Evidence excluded from the review
We exclude evaluations that provide a simple before and after comparison only for those receiving the treatment (because we cannot be reasonably sure that changes for the treated group can be attributed to the effect of the programme).
We also exclude case studies or evaluations that focus on process (how the policy is implemented) rather than impact (what was the effect of the policy). Such studies have a role to play in helping formulate better policy but they are not the focus of our evidence reviews.
To identify robust evaluation evidence on the causal impact of a policy, we conduct a systematic review of the evidence from the UK and across the world. Our reviews follow a five-stage process: scope, search, sift, score and synthesise.
Scope of Review
Working with our User Panel and a member of our Evaluation Panel we agree the review question, key terms and inclusion criteria. We also use existing literature reviews and meta-analyses to inform our thinking.
Searching for Evaluations
We search for evaluation evidence across a wide range of sources, from peer-reviewed academic research to government evaluations and think tank reports. Specifically, we look at academic databases (such as EconLit, Web of Science and Google Scholar), specialist research institutes (such as CEPR and IZA), UK central and local government departments, and work done by think tanks (such as the OECD, ILO, ippr and Policy Exchange.) We also issue a call for evidence via our mailing list and social media.

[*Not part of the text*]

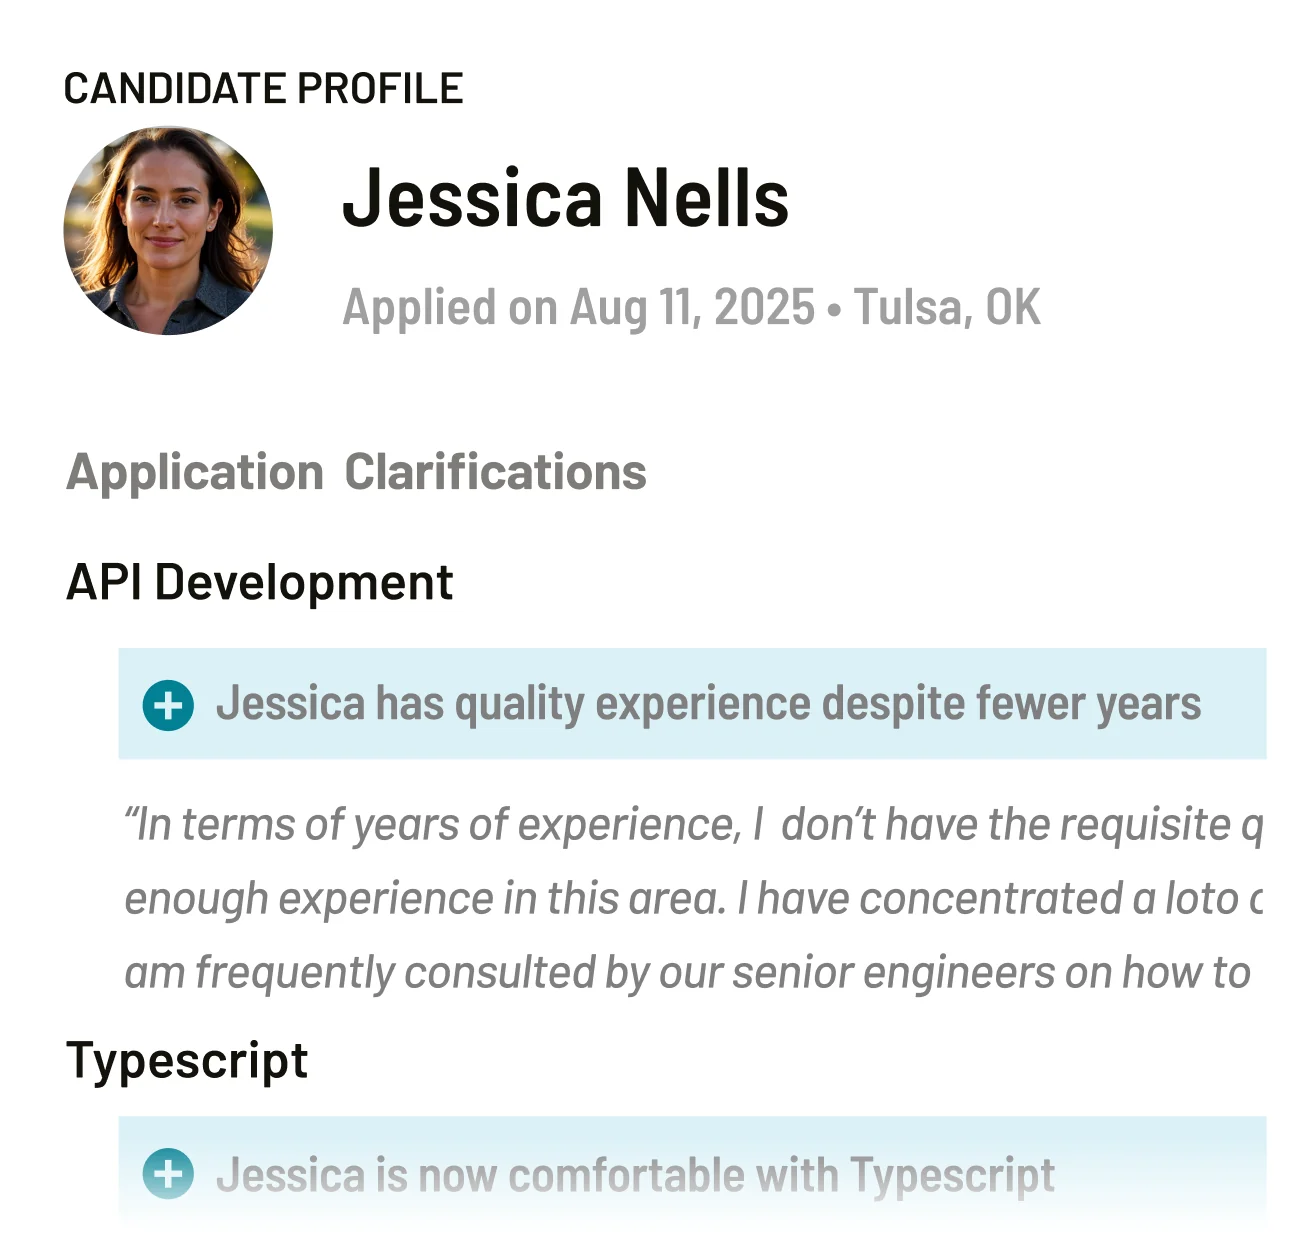Click the 'Applied on' label text

[448, 307]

We screen our long-list on relevance, geography, language and methods, keeping impact evaluations from the UK and other OECD countries, with no time restrictions on when the evaluation was done. We focus on English-language studies, but would consider key evidence if it was in other languages. We then screen the remaining evaluations on the robustness of their research methods, keeping only the more robust impact evaluations. We use the Scientific Maryland Scale (SMS) to do this. The SMS is a five-point scale ranging from 1, for evaluations based on simple cross sectional correlations, to 5 for randomised control trials. We shortlist all those impact evaluations that could potentially score three or above on the SMS.

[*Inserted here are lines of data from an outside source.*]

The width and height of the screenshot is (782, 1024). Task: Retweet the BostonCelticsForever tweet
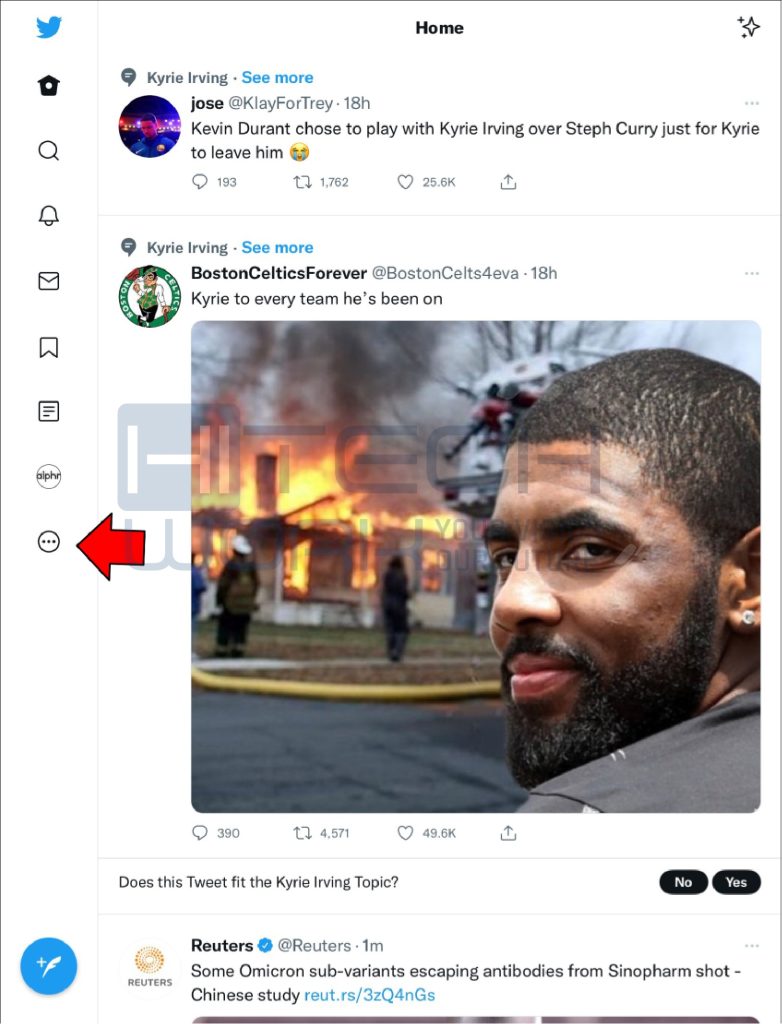(302, 833)
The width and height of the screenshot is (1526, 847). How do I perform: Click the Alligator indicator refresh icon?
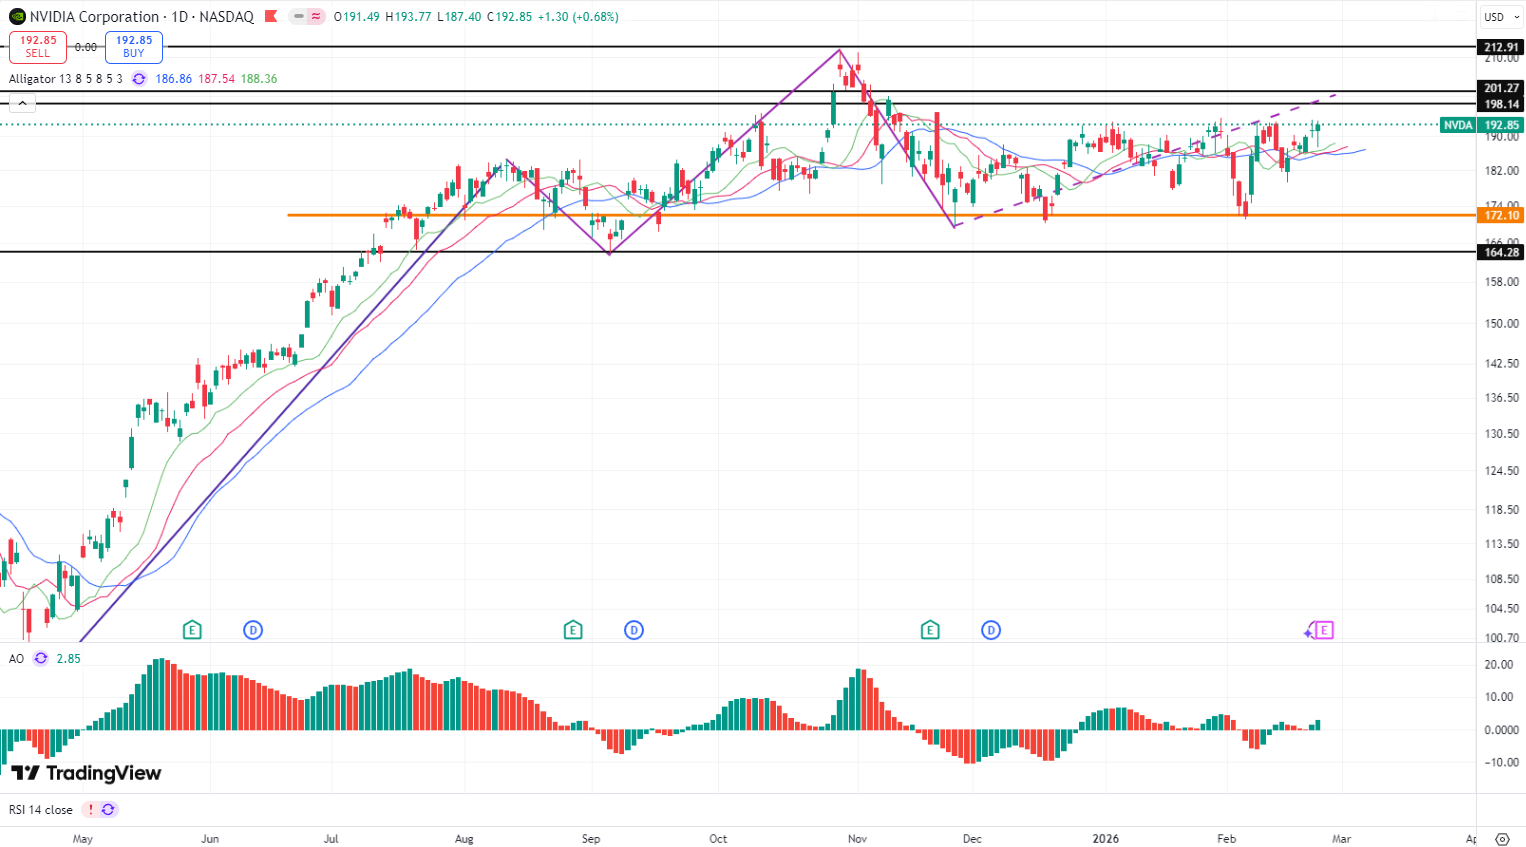tap(139, 79)

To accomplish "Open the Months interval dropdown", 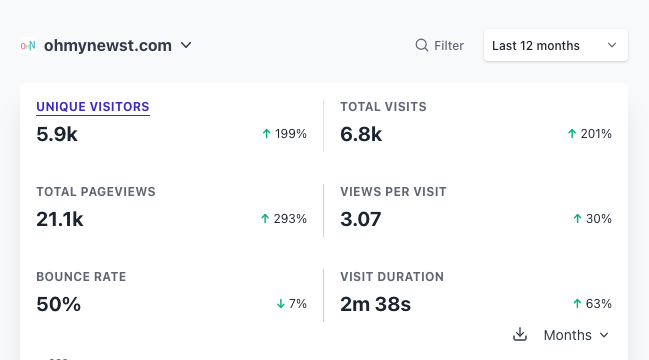I will (576, 335).
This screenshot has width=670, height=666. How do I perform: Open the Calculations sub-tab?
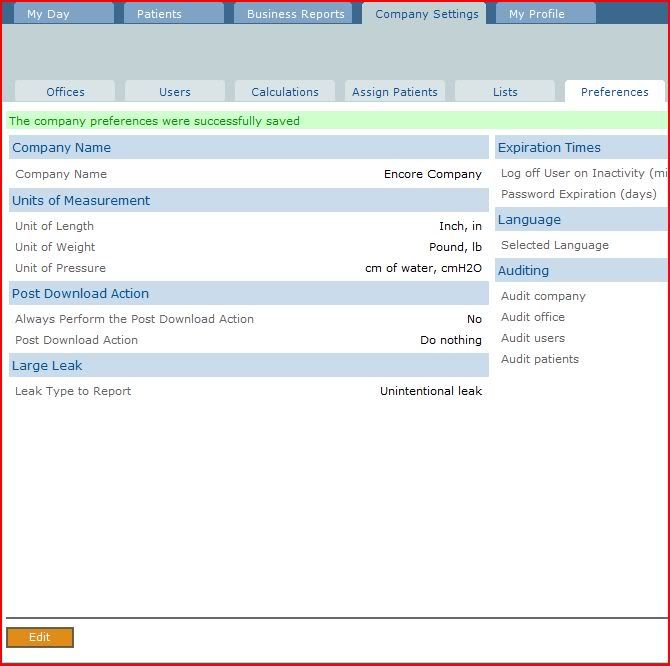coord(285,92)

We conduct a full appraisal of each evaluation on the shortlist, collecting key results and using the Maryland Scientific Methods Scale (SMS) to give a final score for evaluations that reflect both the quality of methods chosen and quality of implementation (which can be lower than claimed by some authors). Scoring and shortlisting decisions are cross-checked. We go through a set of common evaluation methods and our scores in our scoring guide.
We draw together our findings, combining material from our evaluations and the existing literature.